## REQUESTS
(A) In the Terraform forum thread below, why does the reply suggest building all_cidrs with zipmap instead of merge? Answer in one to three sentences.
(B) Which Terraform functions are named in the forum thread below?

## DOCUMENT SECTION

----------------

I’ve tried to divide the run to two steps:

terraform apply -target='aws_instance.hitachi-dev["aws3"]'

  • this created the aws3 instance only

and

terraform apply

  • this had all IPs known, so it created rest of the resources as expected…

So your thought about undecidable operations in map marked as “unknown” is probably the case of this… To make Terraform being able to handle that, it would probably need to mark some values in map as “unknown”, not complete map…

Thank you again

Jan

Terraform maps can have unknown values, just not unknown keys. If all of your keys are known then the map should have a known number of elements and only the individual new values would be potentially unknown.

I think what you are seeing here is a bug that has been recently fixed and will be included in the forthcoming 0.13.0 release, but is still present in the latest 0.12.x release. This issue relates specifically to how the merge function reacts to unknown values.

If I’m right about that cause, it might help to replace your use of the merge function with a more verbose approach that skips that function for now, like the following:

  all_cidrs = zipmap(
    concat(keys(local.aws_cidrs), keys(local.gcp_cidrs)),
    concat(values(local.aws_cidrs), values(local.gcp_cidrs)),
  )

Here I used zipmap instead of merge in a way that ought to be functionally equivalent but should avoid the bug with unknown variable handling in merge. This shouldn’t be necessary anymore once 0.13.0 is released and you’ve been able to upgrade to it, but hopefully it allows you to make progress in the meantime.

Hi @apparentlymart,

you are correct, your suggestion worked like a charm!

Thank you again for your help

Jan

----------------

## DATASET CONTENT
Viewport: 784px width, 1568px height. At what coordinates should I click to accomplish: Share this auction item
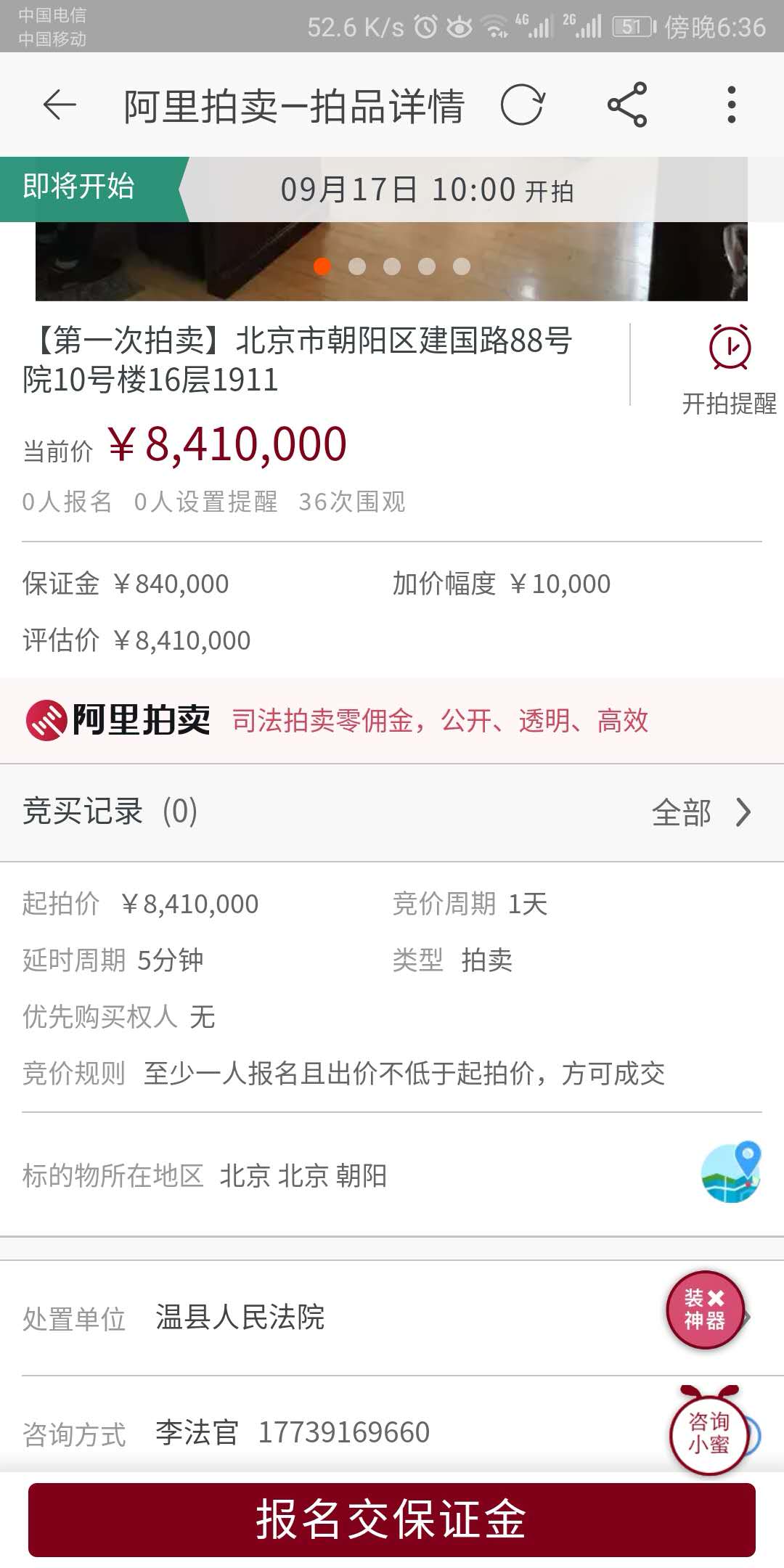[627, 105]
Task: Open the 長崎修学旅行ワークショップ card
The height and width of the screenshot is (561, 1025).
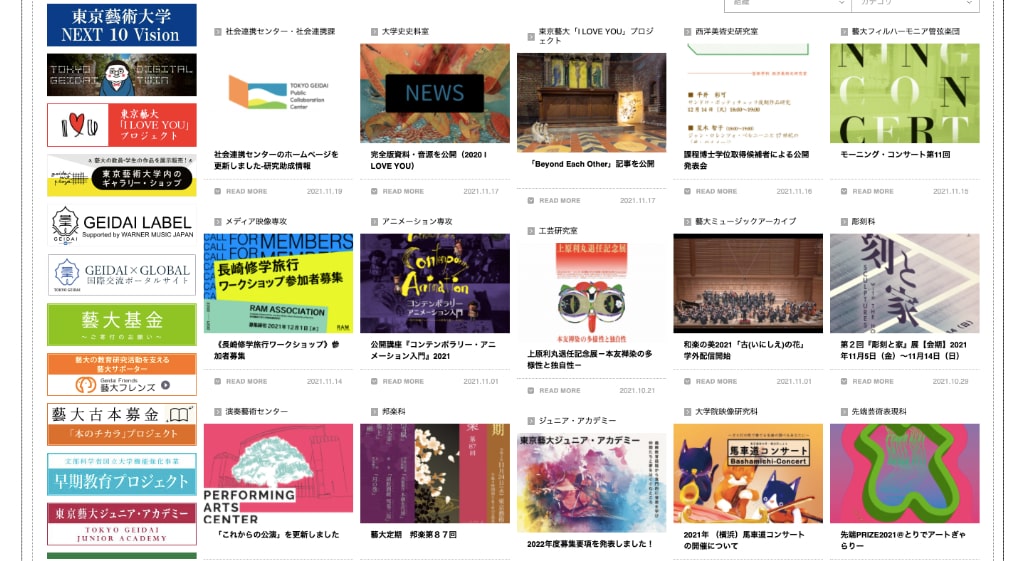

----------------

## SOLUTIONS
(A) The likely cause is a bug in how the merge function reacts to unknown values. That bug is still present in the latest 0.12.x release and is fixed for the upcoming 0.13.0 release. Using zipmap should be functionally equivalent while avoiding merge and its bug.

(B) merge, zipmap, concat, keys, values